The railroad rolling stock (+12.5%), aerospace products and parts (+1.5%) and motor vehicle (+13.0%) industries contributed to the rise in orders overall.

In recent months, Canadian manufacturers’ unfilled orders have been more in-sync with those of their US counterparts. US manufacturers of transportation equipment contributed to another healthy 1.0% gain in unfilled orders to $580.5 billion, following strong increases in May (+2.3%) and June (+2.8%).


Manufacturers’ new orders fell 0.4% to $51.1 billion in July. Despite a stream of new contracts for the aerospace and railroad rolling stock industries, they were not enough to reverse an overall decline in the level of new orders for various industries, including computers and plastics and rubber products.

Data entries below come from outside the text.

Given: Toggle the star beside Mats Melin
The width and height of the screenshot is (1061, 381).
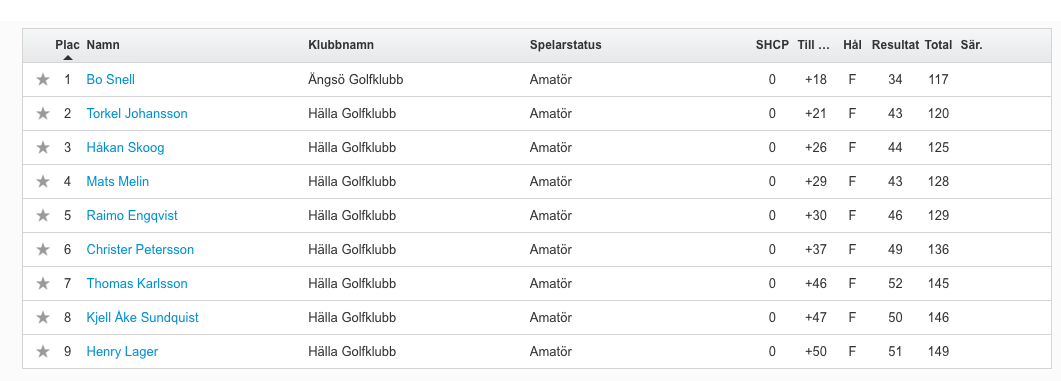Looking at the screenshot, I should tap(43, 181).
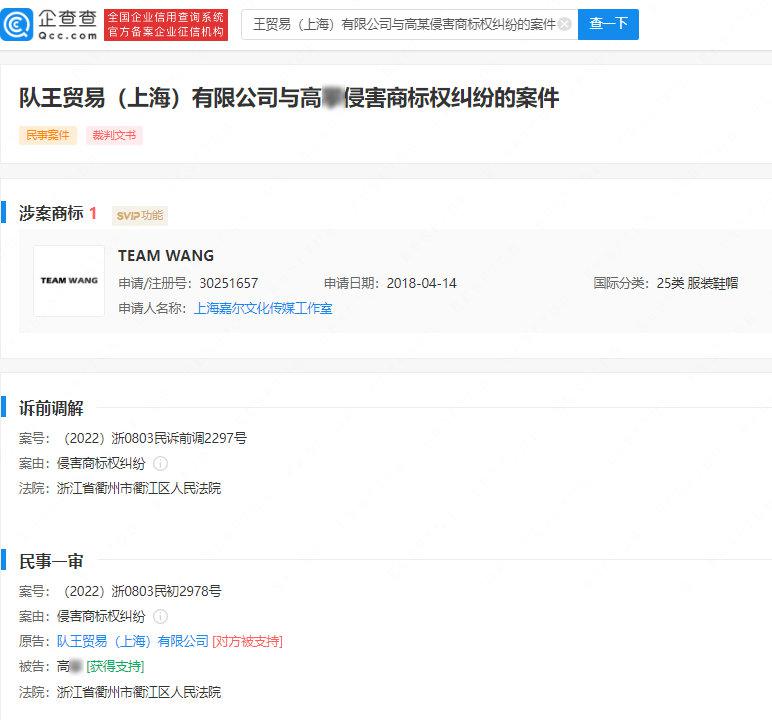Viewport: 772px width, 720px height.
Task: Click the 获得支持 result tag
Action: (x=115, y=667)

With the July release, all data have been re-benchmarked to the revised 2001 Annual Survey of Manufactures (ASM). Estimates of shipments, inventories and orders have been revised back to January 2000. Although the historical month-to-month movements were preserved, there were minor adjustments made to the levels of the Monthly Survey of Manufacturing (MSM).

These adjustments were due to several factors: the use of new and revised data; the updating of the seasonal adjustment factors; and the re-benchmarking of the MSM to the revised 2000 and 2001 ASM levels.

The average level of adjustment for shipments from reference year 2000 to 2005 was 0.24%.